Goal: Turn the lines below into a Markdown table with the columns Row and Line, numbering each one and skipping blank lines. Start with the line containing "Given: Enable the Average CTR checkbox" and go on through the line containing "Looking at the screenshot, I should tap(867, 115).".

Material provided:
◇ ◇ ◇ ◇

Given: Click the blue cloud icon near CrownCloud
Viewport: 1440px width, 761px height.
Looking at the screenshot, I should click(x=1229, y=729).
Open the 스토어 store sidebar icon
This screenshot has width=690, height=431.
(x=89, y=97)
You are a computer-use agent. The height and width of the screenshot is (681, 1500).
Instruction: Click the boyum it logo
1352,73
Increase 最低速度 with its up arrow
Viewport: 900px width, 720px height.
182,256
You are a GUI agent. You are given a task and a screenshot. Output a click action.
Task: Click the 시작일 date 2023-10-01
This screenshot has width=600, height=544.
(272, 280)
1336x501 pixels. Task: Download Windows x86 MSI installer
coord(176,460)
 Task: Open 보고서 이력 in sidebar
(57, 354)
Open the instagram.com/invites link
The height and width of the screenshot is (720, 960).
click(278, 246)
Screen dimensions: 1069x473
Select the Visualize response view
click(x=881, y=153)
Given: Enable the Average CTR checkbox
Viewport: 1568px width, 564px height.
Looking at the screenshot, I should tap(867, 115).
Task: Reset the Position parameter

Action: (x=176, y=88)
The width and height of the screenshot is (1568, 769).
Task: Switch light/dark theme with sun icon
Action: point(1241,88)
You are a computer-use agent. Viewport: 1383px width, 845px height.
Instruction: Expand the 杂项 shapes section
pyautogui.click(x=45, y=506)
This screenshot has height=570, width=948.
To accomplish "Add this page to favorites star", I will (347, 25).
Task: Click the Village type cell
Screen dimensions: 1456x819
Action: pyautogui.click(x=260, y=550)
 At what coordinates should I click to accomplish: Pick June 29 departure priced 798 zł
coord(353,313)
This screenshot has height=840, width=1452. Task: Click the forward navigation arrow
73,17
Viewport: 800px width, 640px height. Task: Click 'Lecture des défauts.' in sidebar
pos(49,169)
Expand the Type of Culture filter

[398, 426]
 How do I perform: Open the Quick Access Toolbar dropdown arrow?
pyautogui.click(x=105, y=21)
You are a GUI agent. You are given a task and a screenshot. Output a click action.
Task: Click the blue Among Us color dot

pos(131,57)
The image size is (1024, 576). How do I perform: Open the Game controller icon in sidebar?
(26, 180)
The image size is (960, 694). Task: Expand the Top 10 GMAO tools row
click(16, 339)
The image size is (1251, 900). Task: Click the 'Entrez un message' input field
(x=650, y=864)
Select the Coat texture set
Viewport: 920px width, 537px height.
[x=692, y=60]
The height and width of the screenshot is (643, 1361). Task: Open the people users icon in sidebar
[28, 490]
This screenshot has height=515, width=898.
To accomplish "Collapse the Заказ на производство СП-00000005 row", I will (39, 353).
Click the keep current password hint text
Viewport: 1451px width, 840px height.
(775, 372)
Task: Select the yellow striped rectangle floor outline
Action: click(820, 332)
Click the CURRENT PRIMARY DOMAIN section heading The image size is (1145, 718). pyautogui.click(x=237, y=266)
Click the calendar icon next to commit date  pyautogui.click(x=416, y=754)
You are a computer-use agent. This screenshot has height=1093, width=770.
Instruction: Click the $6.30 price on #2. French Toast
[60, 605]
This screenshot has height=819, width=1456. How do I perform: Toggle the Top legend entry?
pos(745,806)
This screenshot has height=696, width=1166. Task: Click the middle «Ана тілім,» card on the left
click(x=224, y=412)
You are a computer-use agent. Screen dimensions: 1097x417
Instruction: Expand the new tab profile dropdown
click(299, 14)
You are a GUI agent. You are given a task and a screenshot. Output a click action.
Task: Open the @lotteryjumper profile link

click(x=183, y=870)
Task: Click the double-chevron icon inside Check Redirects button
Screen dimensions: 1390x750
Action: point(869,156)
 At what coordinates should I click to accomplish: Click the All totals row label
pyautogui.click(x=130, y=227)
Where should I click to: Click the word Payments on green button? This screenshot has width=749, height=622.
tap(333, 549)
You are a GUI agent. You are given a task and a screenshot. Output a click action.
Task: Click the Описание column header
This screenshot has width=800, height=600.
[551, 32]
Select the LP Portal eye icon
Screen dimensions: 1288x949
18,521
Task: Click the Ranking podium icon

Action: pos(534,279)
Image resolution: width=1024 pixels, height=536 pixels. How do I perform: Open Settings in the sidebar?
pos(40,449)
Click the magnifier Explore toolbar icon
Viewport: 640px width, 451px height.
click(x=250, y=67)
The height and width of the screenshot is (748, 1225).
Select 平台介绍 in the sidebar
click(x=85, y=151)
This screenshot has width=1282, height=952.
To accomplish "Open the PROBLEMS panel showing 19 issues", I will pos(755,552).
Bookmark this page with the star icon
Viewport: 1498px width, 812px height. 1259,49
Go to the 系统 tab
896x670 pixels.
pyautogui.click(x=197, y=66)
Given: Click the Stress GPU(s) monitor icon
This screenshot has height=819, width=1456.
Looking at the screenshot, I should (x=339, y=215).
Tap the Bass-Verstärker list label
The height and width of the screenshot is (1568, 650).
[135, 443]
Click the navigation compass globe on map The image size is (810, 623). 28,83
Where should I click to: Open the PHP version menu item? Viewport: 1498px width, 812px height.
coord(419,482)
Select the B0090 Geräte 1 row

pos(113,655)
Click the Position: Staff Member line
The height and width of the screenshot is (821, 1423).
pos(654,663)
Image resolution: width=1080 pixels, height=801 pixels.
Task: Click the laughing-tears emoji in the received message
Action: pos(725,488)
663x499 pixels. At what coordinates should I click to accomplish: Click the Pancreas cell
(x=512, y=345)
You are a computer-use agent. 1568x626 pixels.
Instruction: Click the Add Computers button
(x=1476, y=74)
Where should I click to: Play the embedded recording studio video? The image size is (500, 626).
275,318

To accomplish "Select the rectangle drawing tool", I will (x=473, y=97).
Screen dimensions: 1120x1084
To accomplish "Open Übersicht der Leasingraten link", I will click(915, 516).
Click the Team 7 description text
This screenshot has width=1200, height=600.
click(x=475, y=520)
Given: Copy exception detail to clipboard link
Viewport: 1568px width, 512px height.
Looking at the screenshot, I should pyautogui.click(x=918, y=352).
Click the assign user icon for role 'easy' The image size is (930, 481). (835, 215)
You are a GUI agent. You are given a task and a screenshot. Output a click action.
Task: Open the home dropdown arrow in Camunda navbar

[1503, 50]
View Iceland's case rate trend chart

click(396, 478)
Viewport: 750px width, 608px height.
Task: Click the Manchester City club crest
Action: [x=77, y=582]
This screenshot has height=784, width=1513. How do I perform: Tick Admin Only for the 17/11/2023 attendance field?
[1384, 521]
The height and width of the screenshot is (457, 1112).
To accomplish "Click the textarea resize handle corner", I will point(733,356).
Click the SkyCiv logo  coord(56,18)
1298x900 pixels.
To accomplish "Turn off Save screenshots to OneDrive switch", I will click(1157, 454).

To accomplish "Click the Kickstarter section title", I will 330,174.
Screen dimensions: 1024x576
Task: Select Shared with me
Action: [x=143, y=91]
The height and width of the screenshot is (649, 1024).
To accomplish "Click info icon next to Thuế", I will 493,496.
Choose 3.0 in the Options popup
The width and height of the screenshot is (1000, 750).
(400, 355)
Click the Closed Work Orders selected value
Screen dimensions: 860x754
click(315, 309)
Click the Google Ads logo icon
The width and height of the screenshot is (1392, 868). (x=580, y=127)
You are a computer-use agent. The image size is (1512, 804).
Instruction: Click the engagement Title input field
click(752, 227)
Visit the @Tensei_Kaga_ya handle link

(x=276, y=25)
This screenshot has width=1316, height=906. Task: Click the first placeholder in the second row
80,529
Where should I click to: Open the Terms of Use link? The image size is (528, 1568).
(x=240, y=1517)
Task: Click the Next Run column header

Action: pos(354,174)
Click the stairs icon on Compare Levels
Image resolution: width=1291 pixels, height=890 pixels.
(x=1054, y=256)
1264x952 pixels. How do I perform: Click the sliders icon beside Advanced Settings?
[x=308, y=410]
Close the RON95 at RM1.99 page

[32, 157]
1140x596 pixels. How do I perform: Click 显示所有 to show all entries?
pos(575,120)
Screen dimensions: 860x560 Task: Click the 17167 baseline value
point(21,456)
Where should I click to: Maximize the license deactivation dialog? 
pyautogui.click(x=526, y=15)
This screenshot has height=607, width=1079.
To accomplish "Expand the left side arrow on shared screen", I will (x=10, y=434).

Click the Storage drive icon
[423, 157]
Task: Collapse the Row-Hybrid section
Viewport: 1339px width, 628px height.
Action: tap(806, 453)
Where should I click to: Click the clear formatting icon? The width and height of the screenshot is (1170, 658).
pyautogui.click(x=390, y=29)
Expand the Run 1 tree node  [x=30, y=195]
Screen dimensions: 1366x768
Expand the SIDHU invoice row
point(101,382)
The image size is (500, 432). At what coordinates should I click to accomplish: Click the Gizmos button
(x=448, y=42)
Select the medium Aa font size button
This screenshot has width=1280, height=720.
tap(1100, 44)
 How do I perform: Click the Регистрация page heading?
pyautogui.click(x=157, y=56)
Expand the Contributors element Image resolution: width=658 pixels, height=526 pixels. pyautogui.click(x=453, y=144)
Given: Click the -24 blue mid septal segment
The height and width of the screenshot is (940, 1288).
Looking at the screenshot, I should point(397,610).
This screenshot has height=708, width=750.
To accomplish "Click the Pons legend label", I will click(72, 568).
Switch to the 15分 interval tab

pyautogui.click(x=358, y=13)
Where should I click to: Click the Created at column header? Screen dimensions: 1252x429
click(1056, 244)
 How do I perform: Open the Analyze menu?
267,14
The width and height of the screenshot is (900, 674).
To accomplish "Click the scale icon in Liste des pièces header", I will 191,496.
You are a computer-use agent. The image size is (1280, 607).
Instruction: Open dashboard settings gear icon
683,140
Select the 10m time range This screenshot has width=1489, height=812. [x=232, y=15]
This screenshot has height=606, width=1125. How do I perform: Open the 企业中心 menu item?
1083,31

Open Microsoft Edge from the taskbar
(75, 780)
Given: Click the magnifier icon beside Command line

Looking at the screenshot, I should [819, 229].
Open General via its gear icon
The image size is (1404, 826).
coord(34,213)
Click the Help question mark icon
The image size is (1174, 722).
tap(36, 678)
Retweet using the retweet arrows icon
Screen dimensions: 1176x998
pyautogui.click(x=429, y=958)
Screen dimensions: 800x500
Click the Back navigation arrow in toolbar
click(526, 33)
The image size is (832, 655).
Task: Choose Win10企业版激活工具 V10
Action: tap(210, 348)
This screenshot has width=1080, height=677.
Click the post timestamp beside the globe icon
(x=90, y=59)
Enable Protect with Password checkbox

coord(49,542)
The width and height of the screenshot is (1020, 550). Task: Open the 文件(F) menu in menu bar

◇ ◇ ◇ ◇

Correct output:
| Row | Line |
|---|---|
| 1 | Given: Enable the Average CTR checkbox |
| 2 | Viewport: 1568px width, 564px height. |
| 3 | Looking at the screenshot, I should tap(867, 115). |